### Problem
Below are some records. Return exactly the lines from the one containing "Viewport: 252px width, 189px" through the one containing "Click the gray", both included, and only those.

### Exercise materials
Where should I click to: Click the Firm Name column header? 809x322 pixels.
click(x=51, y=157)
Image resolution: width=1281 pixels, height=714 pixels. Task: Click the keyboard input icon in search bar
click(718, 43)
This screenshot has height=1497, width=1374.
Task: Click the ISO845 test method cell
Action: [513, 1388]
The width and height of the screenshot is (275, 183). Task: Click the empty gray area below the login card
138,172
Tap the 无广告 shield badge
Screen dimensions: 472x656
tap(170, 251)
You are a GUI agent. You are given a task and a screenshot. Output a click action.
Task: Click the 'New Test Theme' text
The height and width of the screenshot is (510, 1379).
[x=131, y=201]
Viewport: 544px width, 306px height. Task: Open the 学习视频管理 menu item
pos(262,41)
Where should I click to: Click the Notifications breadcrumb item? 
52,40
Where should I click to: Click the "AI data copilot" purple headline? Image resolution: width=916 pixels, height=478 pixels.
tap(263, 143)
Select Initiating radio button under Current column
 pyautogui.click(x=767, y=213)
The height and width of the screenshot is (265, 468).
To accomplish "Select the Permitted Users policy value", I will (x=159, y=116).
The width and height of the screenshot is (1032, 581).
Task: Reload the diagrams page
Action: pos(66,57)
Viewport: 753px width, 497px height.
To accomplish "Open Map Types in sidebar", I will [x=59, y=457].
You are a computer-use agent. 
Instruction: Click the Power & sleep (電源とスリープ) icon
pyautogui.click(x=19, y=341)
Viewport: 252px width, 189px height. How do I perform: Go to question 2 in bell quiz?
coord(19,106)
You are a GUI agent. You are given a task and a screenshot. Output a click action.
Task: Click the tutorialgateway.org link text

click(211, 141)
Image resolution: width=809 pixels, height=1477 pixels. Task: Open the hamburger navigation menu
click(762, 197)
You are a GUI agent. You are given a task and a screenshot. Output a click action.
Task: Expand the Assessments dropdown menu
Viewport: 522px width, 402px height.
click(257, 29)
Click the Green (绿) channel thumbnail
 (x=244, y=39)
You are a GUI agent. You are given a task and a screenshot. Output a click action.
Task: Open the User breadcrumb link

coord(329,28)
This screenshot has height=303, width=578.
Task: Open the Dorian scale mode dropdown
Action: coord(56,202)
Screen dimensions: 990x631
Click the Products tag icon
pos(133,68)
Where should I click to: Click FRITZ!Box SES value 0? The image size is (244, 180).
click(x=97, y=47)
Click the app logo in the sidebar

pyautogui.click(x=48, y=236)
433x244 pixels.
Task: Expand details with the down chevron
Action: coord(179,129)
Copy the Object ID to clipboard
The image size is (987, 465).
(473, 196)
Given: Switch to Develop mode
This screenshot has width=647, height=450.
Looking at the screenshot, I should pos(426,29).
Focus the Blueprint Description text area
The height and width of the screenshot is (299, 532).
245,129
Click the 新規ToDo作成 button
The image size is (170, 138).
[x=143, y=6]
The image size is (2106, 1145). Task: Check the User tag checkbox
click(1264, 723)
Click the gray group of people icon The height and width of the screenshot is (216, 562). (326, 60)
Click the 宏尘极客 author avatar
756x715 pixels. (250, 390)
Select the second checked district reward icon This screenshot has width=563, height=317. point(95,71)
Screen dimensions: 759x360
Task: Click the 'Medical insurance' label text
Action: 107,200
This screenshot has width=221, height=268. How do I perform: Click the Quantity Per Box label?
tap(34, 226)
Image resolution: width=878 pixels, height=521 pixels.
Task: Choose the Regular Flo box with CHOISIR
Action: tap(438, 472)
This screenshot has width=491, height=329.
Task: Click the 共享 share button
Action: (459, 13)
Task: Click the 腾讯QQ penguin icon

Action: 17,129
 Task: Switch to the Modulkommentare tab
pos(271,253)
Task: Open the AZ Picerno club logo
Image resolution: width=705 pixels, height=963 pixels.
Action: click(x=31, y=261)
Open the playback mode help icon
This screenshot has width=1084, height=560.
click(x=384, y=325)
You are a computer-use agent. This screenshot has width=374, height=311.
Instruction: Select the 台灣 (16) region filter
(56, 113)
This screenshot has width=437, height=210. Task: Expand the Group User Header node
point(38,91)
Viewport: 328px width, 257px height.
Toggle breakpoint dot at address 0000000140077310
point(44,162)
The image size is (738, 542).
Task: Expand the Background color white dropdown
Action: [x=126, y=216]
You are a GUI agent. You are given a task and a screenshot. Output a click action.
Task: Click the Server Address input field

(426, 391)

### Your solution
Viewport: 252px width, 189px height. How do I perform: Go to question 2 in bell quiz?
coord(19,106)
You are a GUI agent. You are given a task and a screenshot. Output a click action.
Task: Click the tutorialgateway.org link text

click(211, 141)
Image resolution: width=809 pixels, height=1477 pixels. Task: Open the hamburger navigation menu
click(762, 197)
You are a GUI agent. You are given a task and a screenshot. Output a click action.
Task: Expand the Assessments dropdown menu
Viewport: 522px width, 402px height.
click(257, 29)
Click the Green (绿) channel thumbnail
 (x=244, y=39)
You are a GUI agent. You are given a task and a screenshot. Output a click action.
Task: Open the User breadcrumb link

coord(329,28)
This screenshot has height=303, width=578.
Task: Open the Dorian scale mode dropdown
Action: coord(56,202)
Screen dimensions: 990x631
Click the Products tag icon
pos(133,68)
Where should I click to: Click FRITZ!Box SES value 0? The image size is (244, 180).
click(x=97, y=47)
Click the app logo in the sidebar

pyautogui.click(x=48, y=236)
433x244 pixels.
Task: Expand details with the down chevron
Action: coord(179,129)
Copy the Object ID to clipboard
The image size is (987, 465).
(473, 196)
Given: Switch to Develop mode
This screenshot has width=647, height=450.
Looking at the screenshot, I should pos(426,29).
Focus the Blueprint Description text area
The height and width of the screenshot is (299, 532).
245,129
Click the 新規ToDo作成 button
The image size is (170, 138).
[x=143, y=6]
The image size is (2106, 1145). Task: Check the User tag checkbox
click(1264, 723)
Click the gray group of people icon The height and width of the screenshot is (216, 562). (326, 60)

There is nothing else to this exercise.